> What the exercise asks
Please quote the comment text below word for word, everything from "The reality is" down to "Other Side credibility.".

> Text
So, what is going on here? Either PZ is mocking Christians for their simple-mindedness in thinking that God is male because he says he’s male, thereby denying the core belief of the trans dogma that ‘I say, therefore I am’, or he’s agreeing with the conclusion of that essay, in which case he’s…erm…aligning himself with the beliefs of Ken Ham.
Oddly, he has yet to be called out either way in the comments. Predictably, though, Giliell has commented with more made-up truths about what TERFs have told her, such as gender critical fems have repeatedly assured her that GCFs do not have pronouns. She’s comment #12 if you want to laugh at a liar.
AoS: oh lort, Giliell and her bizarre fantasy-world existence. It’s impressive how she never misses an opportunity to demonstrate her woke virtue, though, even if most of it does sound like it came directly out of something by the Brothers Grimm.
The reality is that people like Chase Strangio and all the rest of them are directly feeding into the conservatives in power because their false assertions, unwarranted demands, and overblown rhetoric is easily used to create the impression that the Democrats are crazy and the Republicans are sensible. Strangio et al should mobilize themselves to stop giving the Other Side credibility.

> Records provided
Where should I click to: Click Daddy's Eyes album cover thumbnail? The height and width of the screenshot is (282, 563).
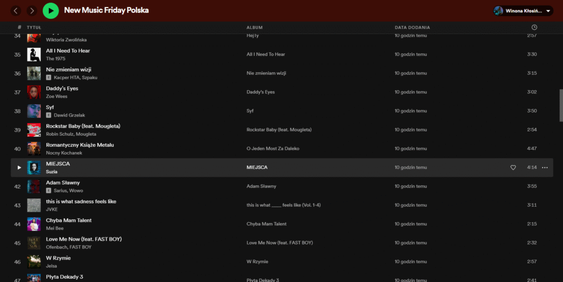(x=34, y=92)
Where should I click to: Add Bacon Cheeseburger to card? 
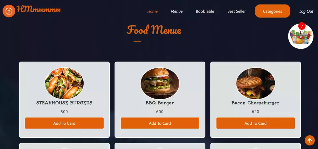click(x=256, y=123)
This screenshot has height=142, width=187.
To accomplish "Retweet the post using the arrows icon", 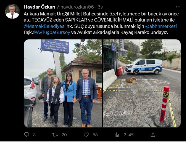I will click(55, 135).
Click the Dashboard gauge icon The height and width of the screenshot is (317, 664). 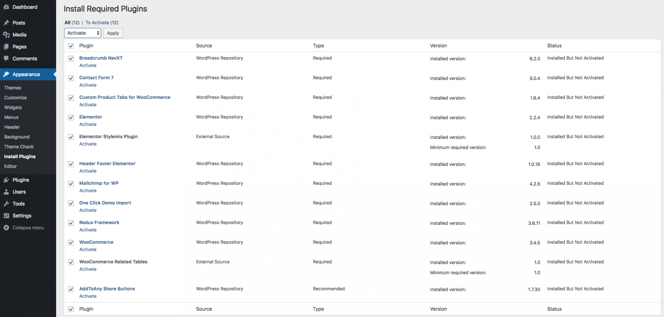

> Output for this exercise
The reality is that people like Chase Strangio and all the rest of them are directly feeding into the conservatives in power because their false assertions, unwarranted demands, and overblown rhetoric is easily used to create the impression that the Democrats are crazy and the Republicans are sensible. Strangio et al should mobilize themselves to stop giving the Other Side credibility.